According to the automotive giant, the situation has somewhat improved compared with the previous three months because of Covid easing in southeast Asia.
Jaguar reported a 1.4 per cent EBIT margin and £164m in free cash flow, while demand reached record highs of 155,000 bookings.
Demand was particularly strong for the New Range Rover, up by 30,000 units.
“Whilst semiconductor supplies have continued to constrain sales this quarter, we continue to see very strong demand for our products underlining the desirability of our vehicles,” said Thierry Bollore, Jaguar Land Rover’s chief executive.
“The global order book is at record levels and has grown an incredible 30,000 units for the New Range Rover before deliveries even start this Quarter.”

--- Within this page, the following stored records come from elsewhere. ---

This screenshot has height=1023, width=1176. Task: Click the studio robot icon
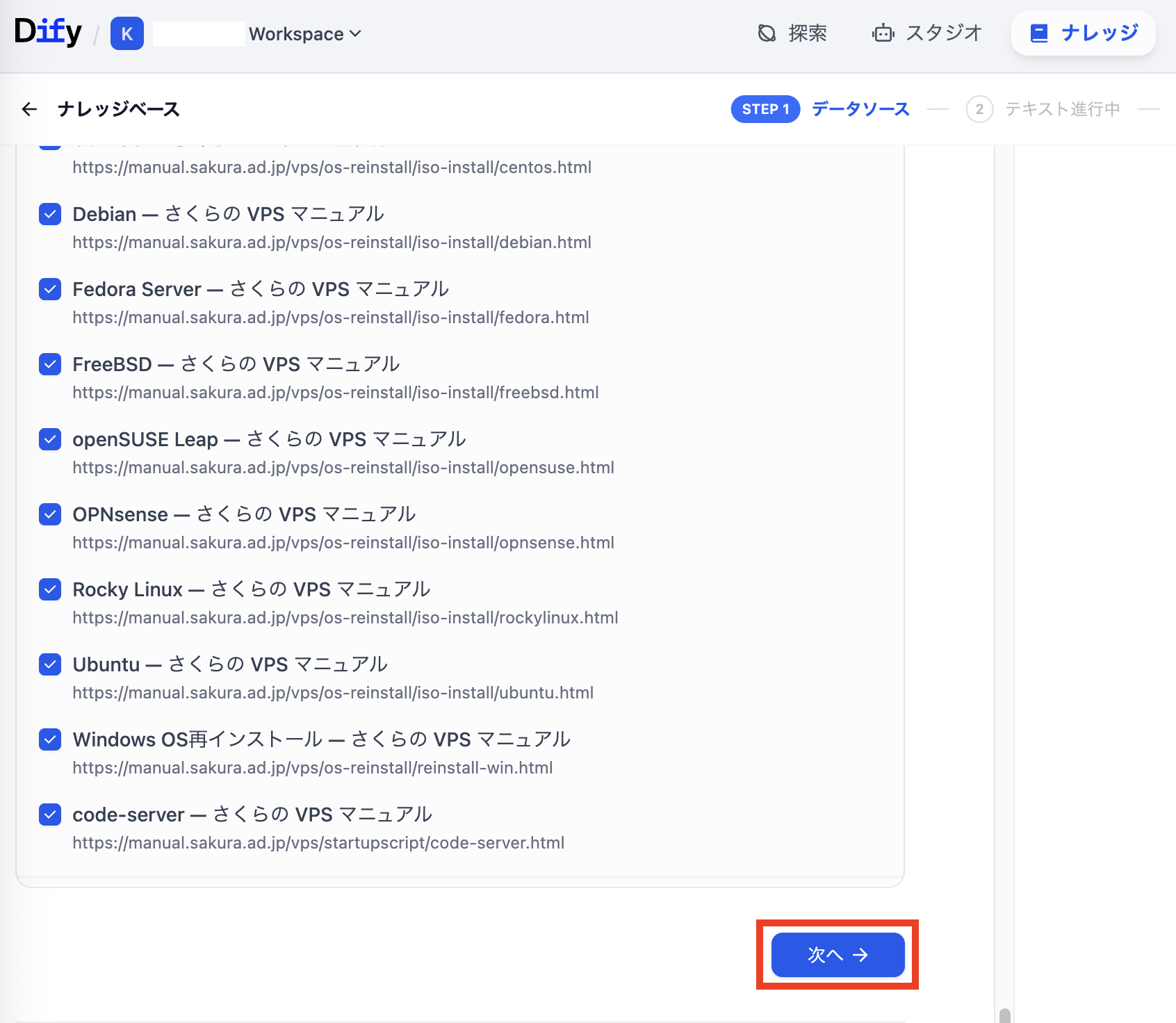[883, 33]
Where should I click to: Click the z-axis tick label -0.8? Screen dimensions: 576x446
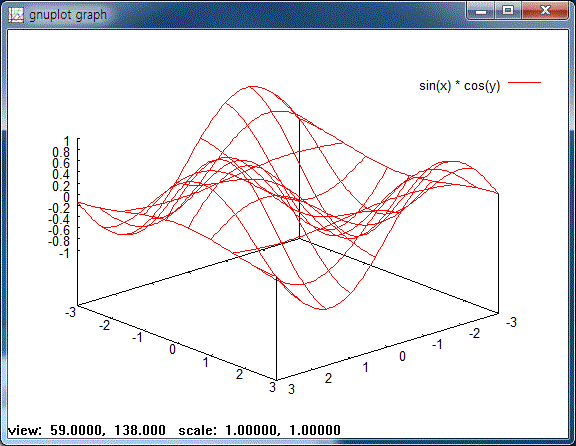click(x=59, y=241)
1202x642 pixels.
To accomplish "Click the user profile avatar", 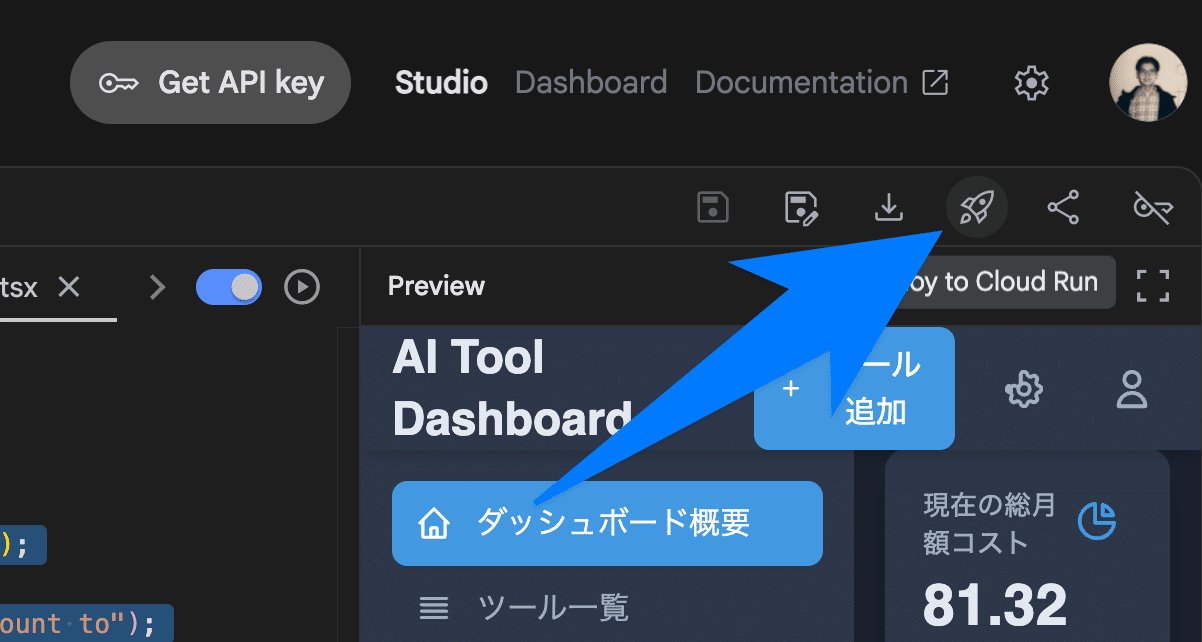I will (1148, 83).
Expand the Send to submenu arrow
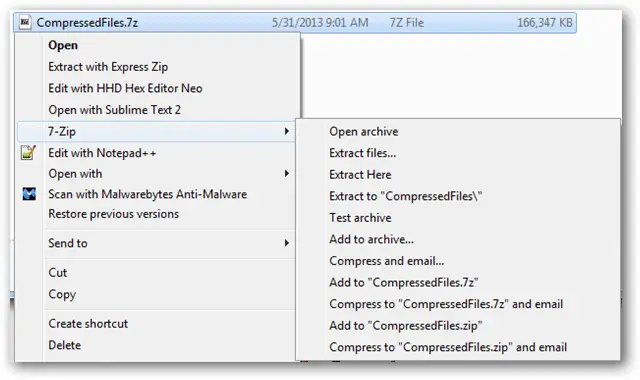 [x=287, y=243]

Despite a 37.6 per cent slump on 2020 levels, the group is still expecting profits to improve in the fourth quarter with positive cashflow, and is maintaining its financial targets unchanged.
Jaguar’s results come a few days after the Society of Motor Manufacturers and Traders (SMMT) crowned 2021 as the worst year for automotive production since 1956, City A.M. reported.
Output has in fact fallen 34 per cent on pre-pandemic levels to 860,000 units as a result of supply chain issues.
“The biggest single cause of this is semiconductors, as the average car takes between 1,500 and 3,000 chips. That was the most impactful issue” said SMMT’s chief executive Mike Hawes.
“It did mask other component shortages, with some units still arising from shortages related to Covid and its impact on logistics.”